BARREIRAS ESTRUTURAIS - Entre as conclusões do trabalho, as autoras sugerem que os estudos e as políticas definidores dos critérios para concessão de bolsas de Produtividade (PQ) devem considerar a possibilidade de existência de: segregação vertical e horizontal nas carreiras das profissionais; barreiras estruturais que podem estar impedindo as professoras da área de Engenharia Civil de se desenvolverem como pesquisadoras no Brasil; escassez de suporte, encorajamento e políticas que possam incentivar as pesquisadoras a atingir níveis mais altos nas próprias bolsas de produtividade; e subjetividade nos critérios de julgamento utilizados nas avaliações.

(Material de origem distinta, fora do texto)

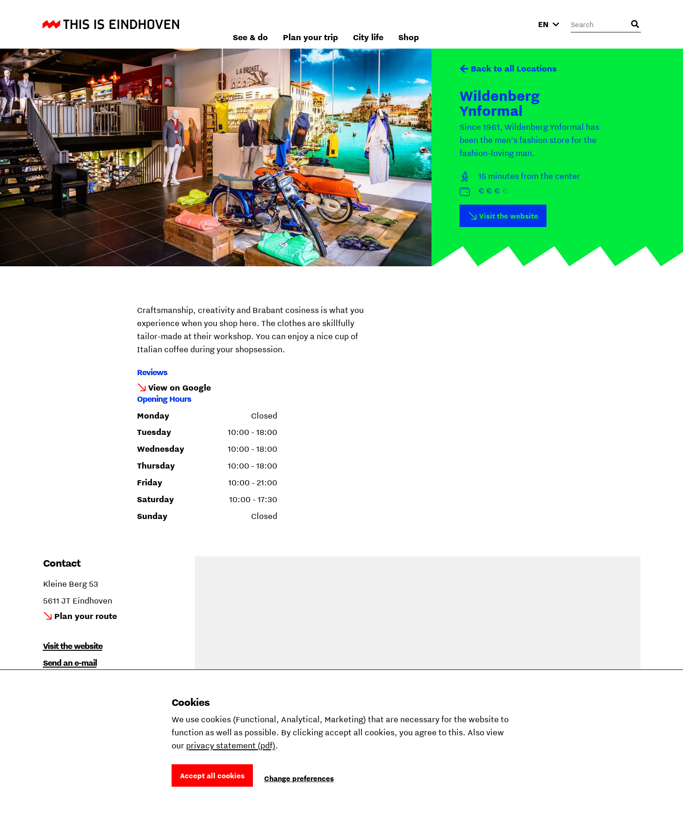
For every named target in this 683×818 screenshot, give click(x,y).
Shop (509, 24)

A construção do artigo ocorreu ao longo de vários meses de 2024. Além de Verônica, são coautoras do trabalho as professoras Lilian de Rezende (55BET Zone Brasil – Apostas Esportivas e Futebol Online Federal de Goiás), Kamilla Savasini (Escola Politécnica da 55BET Zone Brasil – Apostas Esportivas e Futebol Online de São Paulo), Marta da Luz (Pontifícia 55BET Zone Brasil – Apostas Esportivas e Futebol Online Católica de Goiás), Michéle Casagrande (55BET Zone Brasil – Apostas Esportivas e Futebol Online de Brasília), Liseane Thives (55BET Zone Brasil – Apostas Esportivas e Futebol Online Federal de Santa Catarina); Lêda Lucena (55BET Zone Brasil – Apostas Esportivas e Futebol Online Federal de Campina Grande) e Liedi Bernucci (Escola Politécnica da 55BET Zone Brasil – Apostas Esportivas e Futebol Online de São Paulo). Todas são bolsistas de Produtividade em Pesquisa do CNPq, na área de Geotecnia/Infraestrutura de Transportes.
“Acreditamos que a construção coletiva desse artigo científico, com o olhar para as questões de gênero, faz com que ele seja melhor e mais forte. Cada uma de nós, embora pertencentes a uma mesma área de atuação, possui trajetória de vida individualizada, com realidades distintas e capaz de enriquecer esse processo”, acredita Verônica.
Fonte: Departamento de Engenharia de Transportes da 55BET Zone Brasil – Apostas Esportivas e Futebol Online Federal do Ceará (DET/UFC) - e-mail: Este endereço de email está sendo protegido de spambots. Você precisa do JavaScript ativado para vê-lo.